--- START OF Reading text ---

779 F2d 653 Colony Square Company Colony Square Company v. Prudential Insurance Company of America

779 F.2d 653

Bankr. L. Rep. P 70,925
COLONY SQUARE COMPANY, a Georgia Limited Partnership,

No. 85-8216.

United States Court of Appeals,
Eleventh Circuit.

Jan. 10, 1986.

Kenneth A. Shapiro, Atlanta, Ga., Thomas R. Johnson, Kirkpatrick & Lockhart, Pittsburgh, Pa., for plaintiff-appellant.

Frank M. Bird, Jr., Richard Neal Batson, Grant T. Stein, Kim E. Anderson, Atlanta, Ga., for defendant-appellee.

Appeal from the United States District Court for the Northern District of Georgia.

Before RONEY and HATCHETT, Circuit Judges, and NICHOLS*, Circuit Judge.


view counter

As part of Colony Square Company's Chapter XII bankruptcy reorganizational plan of March 30, 1977, its principal secured creditor, Prudential Insurance Company, leased the Colony Square Complex. The Bankruptcy Court for the Northern District of Georgia in Atlanta retained jurisdiction. When Colony Square failed to make cash contributions to Prudential Insurance Company, as required by a Moratorium Agreement entered into concurrently with the lease, Prudential, on January 8, 1982, gave Colony Square notice that it intended to exercise its option under the Agreement to acquire title to the property and thereby extinguish the indebtedness owed to Prudential. On January 28, 1982, one day before Prudential and Colony Square were scheduled to sign debt-cancellation documents, Colony Square filed a Chapter 11 case in the Bankruptcy Court for the Western District of Pennsylvania in Pittsburgh. That action was transferred to the Atlanta bankruptcy court. Thereafter, on April 30, 1984 an involuntary Chapter 7 petition was filed against Colony Square in the Western District of Pennsylvania. Colony Square had that action converted into a Chapter 11 proceeding, which as of the date of oral arguments for this appeal, was still pending in the Pittsburgh court.


While the two Chapter 11 actions were proceeding, one in Georgia, the other in Pennsylvania, Prudential, on February 9, 1984, filed a motion in the Atlanta bankruptcy court seeking Colony Square's compliance with the March 30, 1977 reorganizational plan. Colony Square responded by asserting first, that Prudential had mismanaged the property, and second, that the automatic stay provision of section 362 of the Bankruptcy Reform Act of 1978, codified at 11 U.S.C., precluded the Atlanta bankruptcy court from proceeding with the case because the second Chapter 11 action was pending in the Pittsburgh bankruptcy court.


On May 14, 1984, the Atlanta bankruptcy court denied Colony Square's attempt to assert affirmative defenses concerning mismanagement of the property and imputing bad faith against Prudential in connection with Prudential's motion to enforce the plan. On June 25, 1984, after a hearing, the bankruptcy court entered an order enforcing the plan, holding that section 362 had no effect on the proceedings. The district court on April 2, 1985 entered an order affirming these May 14, 1984 and June 25, 1984 orders of the bankruptcy court. We affirm.


There is no need to prepare an extensive opinion. The affirmance is based on the appropriate reasoning of both the bankruptcy court and the district court. Although we have been asked to stay our decision pending further proceedings in the trial court, this request is denied.

--- END OF Reading text ---
--- START OF Data excerpt ---

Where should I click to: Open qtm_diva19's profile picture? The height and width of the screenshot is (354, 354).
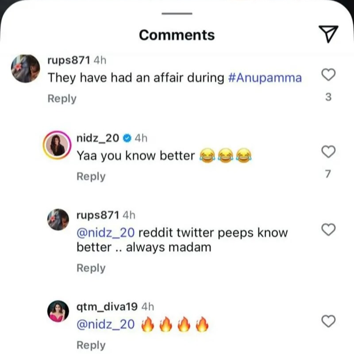58,314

--- END OF Data excerpt ---

- Short task 1 -
From the Colony Square opinion, extract the passage that begins at the words "Kenneth A. Shapiro, Atlanta, Ga., Thomas" and stops after "District of Georgia.".
- Short task 2 -
Translate this sentence from the Colony Square opinion into Spanish: "The Bankruptcy Court for the Northern District of Georgia in Atlanta retained jurisdiction."
- Short task 3 -
Carry on the Colony Square opinion from the point where it stops.

- Output 1 -
Kenneth A. Shapiro, Atlanta, Ga., Thomas R. Johnson, Kirkpatrick & Lockhart, Pittsburgh, Pa., for plaintiff-appellant.

Frank M. Bird, Jr., Richard Neal Batson, Grant T. Stein, Kim E. Anderson, Atlanta, Ga., for defendant-appellee.

Appeal from the United States District Court for the Northern District of Georgia.

- Output 2 -
El Tribunal de Quiebras del Distrito Norte de Georgia en Atlanta retuvo la jurisdicción.

- Output 3 -
This case presents two issues, the first of which is whether the automatic stay provision of section 362 prevented the Atlanta bankruptcy court from enforcing the plan while the Pittsburgh bankruptcy case was still pending. We hold that the stay provision had no effect on Prudential's action to enforce the March 30, 1977 plan, which was commenced under the former Bankruptcy Act of 1898.


The district court correctly held that section 403, the savings provision of the Bankruptcy Reform Act of 1978, precludes the application of the Reform Act to cases commenced under the former Bankruptcy Act of 1898. Central Trust Co. v. Official Creditors' Committee, 454 U.S. 354, 102 S.Ct. 695, 70 L.Ed.2d 542 (1982). The Supreme Court there interpreted section 403(a) as a transitional rule enacted by Congress to govern cases pending under the former Bankruptcy Act on the effective date of the Reform Act. The Court gave a literal interpretation to the section as follows:


The language of Sec. 403(a) is unequivocal. It provides that cases filed under the Bankruptcy Act 'shall be conducted and determined under such Act as if [the New Code] had not been enacted.'

view counter

Id. at 357, 102 S.Ct. at 696. The Court also relied on Congressional intent:


The first phase of transition begins on October 1, [1979], the primary effective date of the bill. On that date, the new substantive law of bankruptcy as proposed by the bill will be put into effect. It will apply to all cases commenced on or after October 1, [1979]. The application of the new law will only be to new cases, however. Cases commenced before October 1, [1979], will continue to be governed by the Bankruptcy Act, as in effect September 30, [1979], and by all other applicable laws in effect on that date. Those cases will proceed as though this bill had not been enacted.


Id. at 357 n. 1, 102 S.Ct. at 697 n. 1 (quoting H.R.Rep. No. 95-595, at 287-88 (1977)).


This decision, together with the Atlanta bankruptcy court's express retention of exclusive jurisdiction over the Chapter XII plan, the property, and the parties, sustains the district court's decision that the automatic stay provision of section 362 did not prevent the Atlanta bankruptcy court from enforcing the March 30, 1977 plan.


The second issue is whether the district court properly held that Colony Square could not assert a defense of willful and negligent mismanagement against Prudential in connection with Prudential's action to enforce the plan. We hold the district court properly determined that Colony Square would have to assert such a claim in a separate action.


The decision turns on the intent of the parties. In its decision, the district court looked to whether the parties intended proper management to be a prerequisite to Colony Square's duty to pay the loan. The court found that under the lease and Moratorium Agreement, the covenant made by Colony Square to pay the loan in full by January 1, 1982 was separate and distinct from Prudential's covenant regarding the management of the property under the lease.


The language of the March 30, 1977 Order, the plan, the lease, and the Moratorium Agreement gives no indication that Prudential's remedies under the Moratorium Agreement were dependent upon the quality of its management under the lease. The only condition precedent to the exercise of Prudential's right to foreclose upon the property was default by Colony Square. The district court did not err in sustaining the bankruptcy court's severance of Colony Square's mismanagement claim from Prudential's action to enforce the plan.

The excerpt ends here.